I draw the line at Prince Andrew.


----------



## Jim Soloway (Sep 27, 2013)

There is a certain amount of freedom that comes with not knowing much about a musician's personal life. Too much information can sometimes make it difficult to enjoy a musician's work without getting side tracked in judgement.


----------



## BlueRocker (Jan 5, 2020)

I don't apologize nor do I feel guilty for enjoying the music of objectionable or weird people. Jerry Lee Lewis, The Jackson 5, Eric Clapton, Ted Nugent are all ok by me.

Now if we could get Bill Cosby and Pee Wee Herman to do a duet, I'd be down for that.


----------



## laristotle (Aug 29, 2019)

Fans tend to ignore the bad stuff of their idols.
It's the world we live in.


----------



## Wardo (Feb 5, 2010)

guitarman2 said:


> ... does the life style and personal choices that musicians in bands make you decide whether you listen to them or not.


No, these days I only listen to music to find something that I can take from it; I don't give a rats about the social implications. I'm just looking for a song that I could do or a riff that I could use.




guitarman2 said:


> ... They're only allegations yet many would like to see them canceled.


As a general proposition, we have progressed to a stage where an unsubstantiated allegation alone is sufficient and denial of the allegation is proof of guilt.


----------



## keto (May 23, 2006)

I was cancelling before it was a culture.

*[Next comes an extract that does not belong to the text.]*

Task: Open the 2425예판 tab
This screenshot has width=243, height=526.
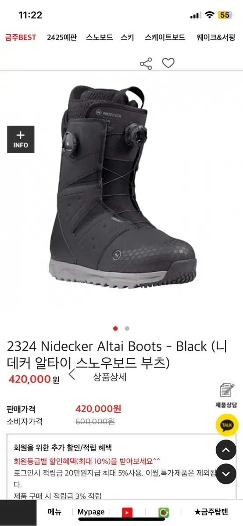Action: tap(62, 38)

No Clapton zone.


----------



## Skynyrds Innyrds (5 mo ago)

Jalexander said:


> I’d say it depends, and for me personally it’s probably for inconsistent reasons.
> 
> I’ve thrown out my Cosby records. I just don’t find him funny anymore. I mean his stories were some of the funniest ever, but I hear them differently now because his voice represents something else in my head.
> 
> I haven’t totally cut off Zeppelin and Bowie, but knowing Page and Bowie shared a teenage groupie that they housed and shuttles around for their personal pleasure, makes me enjoy their music a lot less. I’m certainly not throwing new money their way.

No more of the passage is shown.